Endocrine Abstracts

Background: Follicle stimulating hormone (FSH), a dimeric glycoprotein hormone, stimulates Sertoli cell proliferation and spermatogenesis in males. Azoospermia is defined as the absence of sperm in the ejaculate. The majority of patients with non-obstructive azoospermia have high FSH levels. Isolated FSH deficiency has been reported in a few patients.

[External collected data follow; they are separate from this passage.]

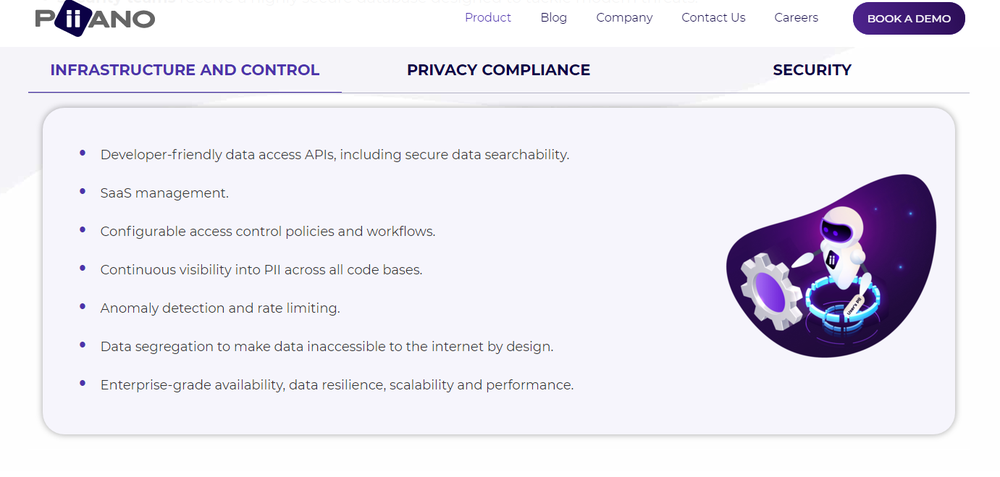Screen dimensions: 1000x477
Task: Go to the Blog page
Action: click(553, 18)
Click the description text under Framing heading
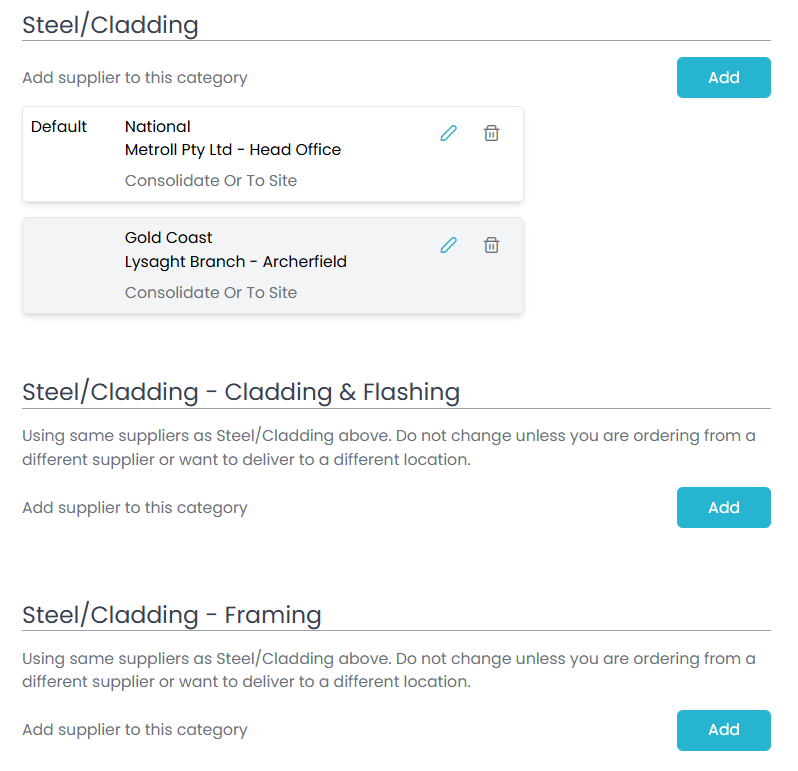This screenshot has height=771, width=798. (388, 670)
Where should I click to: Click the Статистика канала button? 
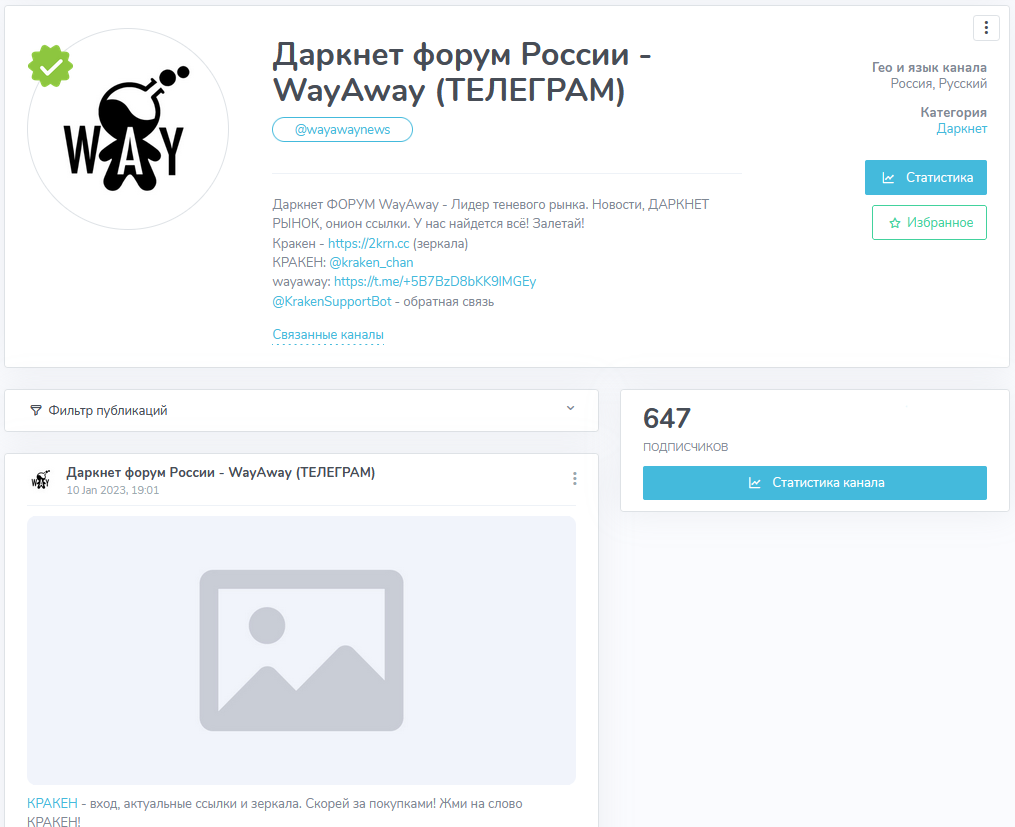click(814, 483)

Case Presentation: A 22-yr-old, 172-cm-tall male presented with azoospermia. He was born at full term with normal delivery of non-consanguineous parents. He had normal pubertal development with normal erections and potency. Upon physical examination he had normal virilization, normal sense of smell and no gynecomastia. His testes were both palpable in the scrotum measuring 25ml. No sperm was observed in the semen analysis twice. Semen fructose levels were normal. Urine analysis for retrograde ejaculation and testicular ultrasound revealed no abnormalities. His chromosomal karyotype was 46, XY. His testosterone, luteinizing hormone (LH), inhibin B (INHB) and anti-mullerian hormone (AMH) levels were normal, whereas FSH was low. Hypothalamic-pituitary magnetic resonance imaging (MRI) demonstrated no abnormalities. FSH levels remained low after intravenous injection of 100μg of gonadotropin-releasing hormone (GnRH), whereas LH levels rose. Sequencing of the β-subunit of FSH (FSHβ) gene did not reveal any mutation.

Discussion: Reports on isolated FSH deficiency are very rare with a prevalence of 0.89% in a retrospective study. The first observations of isolated FSH deficiency in males were described in 1998. Since then ten more case reports have been published, half of which were caused by an inactivating mutation of FSHβ gene. The patients presented with azoospermia, testicular hypotrophy, but with normal levels of testosterone and virilization. It appears that in cases of no FSHβ gene mutation there is milder phenotype, with oligo-astheno-teratospermia and even normal testicular volume. In cases where testicular biopsy was performed, spermatogenesis arrest, Sertoli cell hypoplasia and Leydig cell hyperplasia were reported. Hypothalamic-pituitary MRI and karyotype were normal. Remarkably, despite low INHB and AMH levels in patients with FSHβ gene mutations, cases without the mutation exhibited normal levels. Exogenous FSH led to an increase in testicular volume, spermatogenesis and in some cases in successful pregnancies.

Conclusion: Isolated FSH deficiency represents a rare form of male infertility which may be restored and therefore carries a high diagnostic value.